We hear, in the evidence, of no other doors, or of no other locked doors. However, in the Latin indictment of the Ruthvens, ‘many doors’ are insisted on. As all the evidence tells of opposition from only one door – that between the gallery and the chamber of death – James’s reason for talking of ‘three or four doors’ must be left to conjecture. ‘The True Discourse’ (MS.) gives but the gallery, chamber, and turret, but appears to allow for a door between stair and gallery, which the Master ‘closed,’ while he ‘made fast’ the next door, that between gallery and chamber. One Thomas Hamilton, [21 - Apparently not Sir Thomas Hamilton, the King’s Advocate.] who writes a long letter (MS.) to a lady unknown, also speaks of several doors, on the evidence of the King, and some of the Lords. This manuscript has been neglected by historians. [22 - State Papers, Scotland (Elizabeth), vol. lxvi. No. 51.]
Leaving this point, we ask why a man already suspicious, like James, let the Master lock any door behind him. We might reply that James had dined, and that ‘wine and beer produce a careless state of mind,’ as a writer on cricket long ago observed.
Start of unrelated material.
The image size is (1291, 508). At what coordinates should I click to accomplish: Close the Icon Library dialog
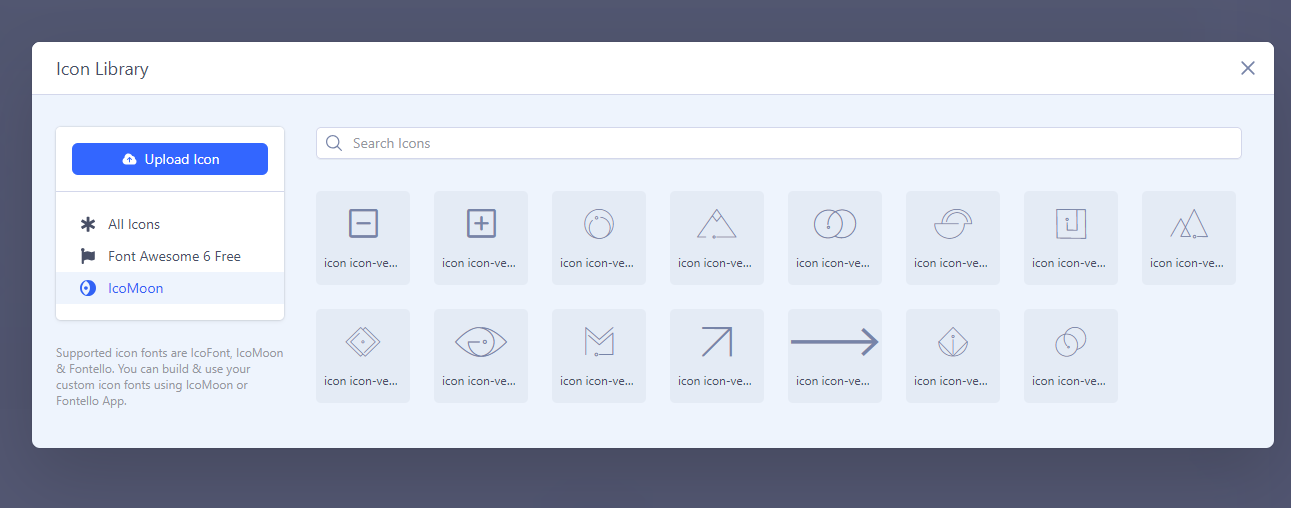click(1247, 68)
We may also suppose that, till facts proved the locking of one door at least (for about that there is no doubt), James did not know that any door was locked. On August 11 the Rev. Mr. Galloway, in a sermon preached before the King and the populace at the Cross of Edinburgh, says that the Master led the monarch upstairs, ‘and through a trans’ (a passage), ‘the door whereof, so soon as they had entered, chekit to with ane lok, then through a gallery, whose door also chekit to, through a chamber, and the door thereof chekit to, also,’ and thence into the turret of which he ‘also locked the door.’ [23 - Pitcairn, vol. ii. p. 249.]
Were the locks that ‘chekit to’ spring locks, and was James unaware that he was locked in? But Ramsay, before the affray, had wandered into ‘a gallery, very fair,’ and unless there were two galleries, he could not do this, if the gallery door was locked. Lennox and Mar and the rest speak of opposition from only one door.
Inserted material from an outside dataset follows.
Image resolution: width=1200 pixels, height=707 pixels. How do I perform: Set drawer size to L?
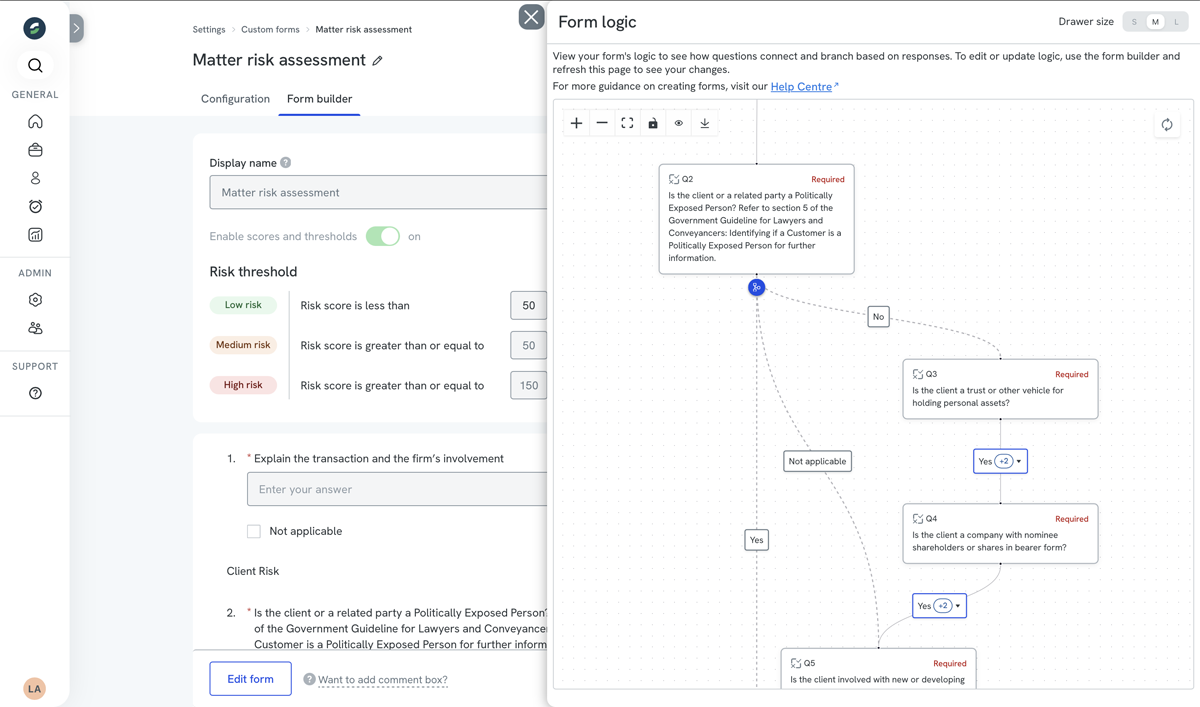tap(1177, 22)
While we cannot explain these things, that door, at least, between the gallery and the gallery chamber, excluded James from most of his friends. Can the reader believe that he purposely had that door locked, we know not how, or by whom, on the system of compelling Gowrie to ‘come and be killed’ by way of the narrow staircase? Could we see Gowrie House, and its ‘secret ways,’ as it then was, we might understand this problem of the locked doors. Contemporary criticism, as minutely recorded by Calderwood, found no fault with the number of locked doors, but only asked ‘how could the King’s fear but increase, perceiving Mr. Alexander’ (the Master) ‘ever to lock the doors behind them?’ If the doors closed with spring locks (of which the principle had long been understood and used), the King may not have been aware of the locking. The problem cannot be solved; we only disbelieve that the King himself had the door locked, to keep his friends out, and let Gowrie in.
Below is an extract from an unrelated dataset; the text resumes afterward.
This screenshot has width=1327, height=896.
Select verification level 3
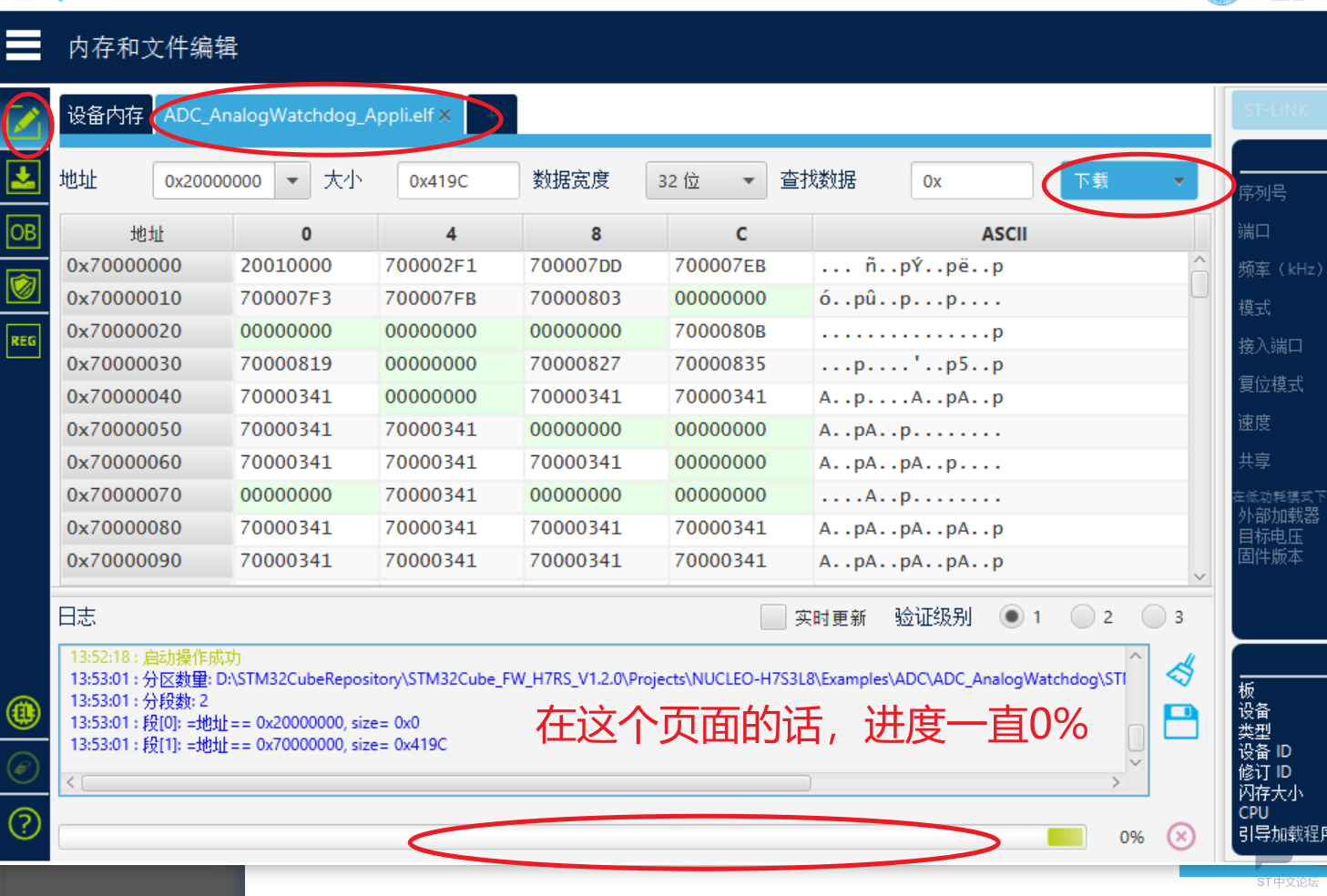[1154, 616]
Note. – The Abbey of Scone. On page 48 we have quoted the statement that James had bestowed on Gowrie the Abbey of Scone ‘during his life.’ This was done in 1580 (Registrum Magni Sigilli, vol. iii. No. 3011). On May 25, 1584, William Fullarton got this gift, the first Earl of Gowrie and his children being then forfeited. But on July 23, 1586, the Gowrie of the day was restored to all his lands, and the Earldom of Gowrie included the old church lands of Scone (Reg. Mag. Sig. iv. No. 695, No. 1044). How, then, did John, third Earl of Gowrie, hold only ‘for his life’ the Commendatorship of the Abbey of Scone, as is stated in S. P. Scot. (Eliz.) vol. lxvi. No. 50?
IV. THE KING’S NARRATIVE – II. THE MAN IN THE TURRET
We left James entering the little ‘round,’ or ‘study,’ the turret chamber. Here, at last, he expected to find the captive and the pot of gold. And here the central mystery of his adventure began. His Majesty saw standing, ‘with a very abased countenance, not a bondman but a freeman, with a dagger at his girdle.’ Ruthven locked the door, put on his hat, drew the man’s dagger, and held the point to the King’s breast, ‘avowing now that the King behoved to be at his will, and used as he list; swearing many bloody oaths that if the King cried one word, or opened a window to look out, that dagger should go to his heart.’
If this tale is true, murder was not intended, unless James resisted: the King was only being threatened into compliance with the Master’s ‘will.’ Ruthven added that the King’s conscience must now be burthened ‘for murdering his father,’ that is, for the execution of William, Earl of Gowrie, in 1584. His conviction was believed to have been procured in a dastardly manner, later to be explained.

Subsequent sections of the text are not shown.